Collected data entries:
========================================

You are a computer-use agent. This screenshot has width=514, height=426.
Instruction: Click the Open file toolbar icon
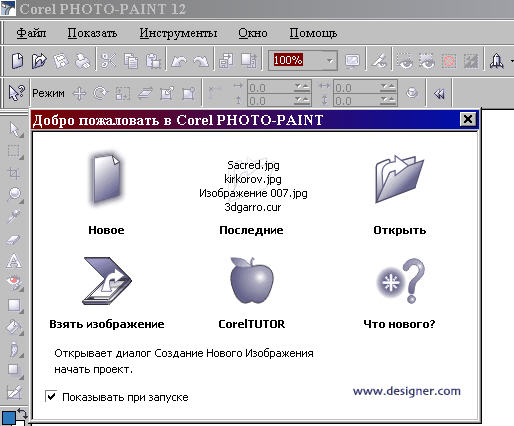pyautogui.click(x=39, y=61)
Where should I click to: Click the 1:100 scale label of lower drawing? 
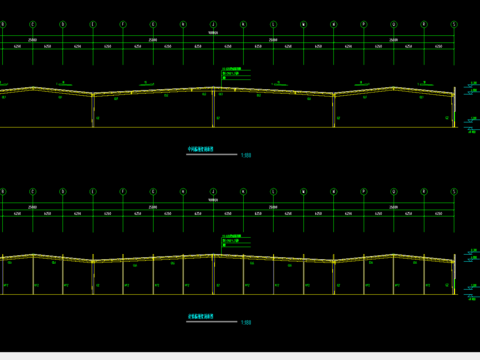[246, 323]
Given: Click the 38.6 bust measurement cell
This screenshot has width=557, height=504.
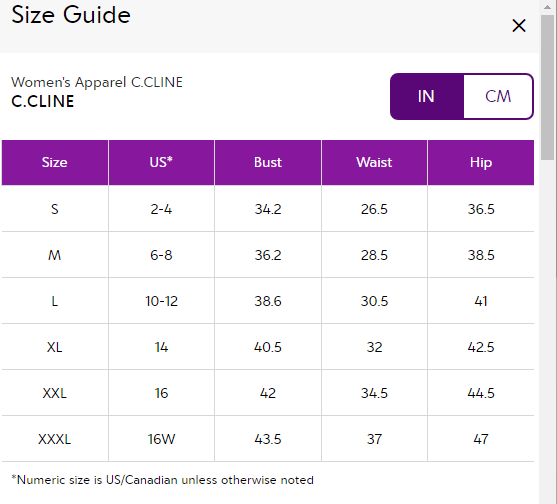Looking at the screenshot, I should 268,301.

========================================

(Try it):
Word-for-word copy, no pictures: write out the entries above in full.

(Exercise response):
You are a computer-use agent. This screenshot has width=514, height=426.
Instruction: Click the Open file toolbar icon
pyautogui.click(x=39, y=61)
Where should I click to: Click the 1:100 scale label of lower drawing? 
[246, 323]
Given: Click the 38.6 bust measurement cell
This screenshot has width=557, height=504.
Looking at the screenshot, I should 268,301.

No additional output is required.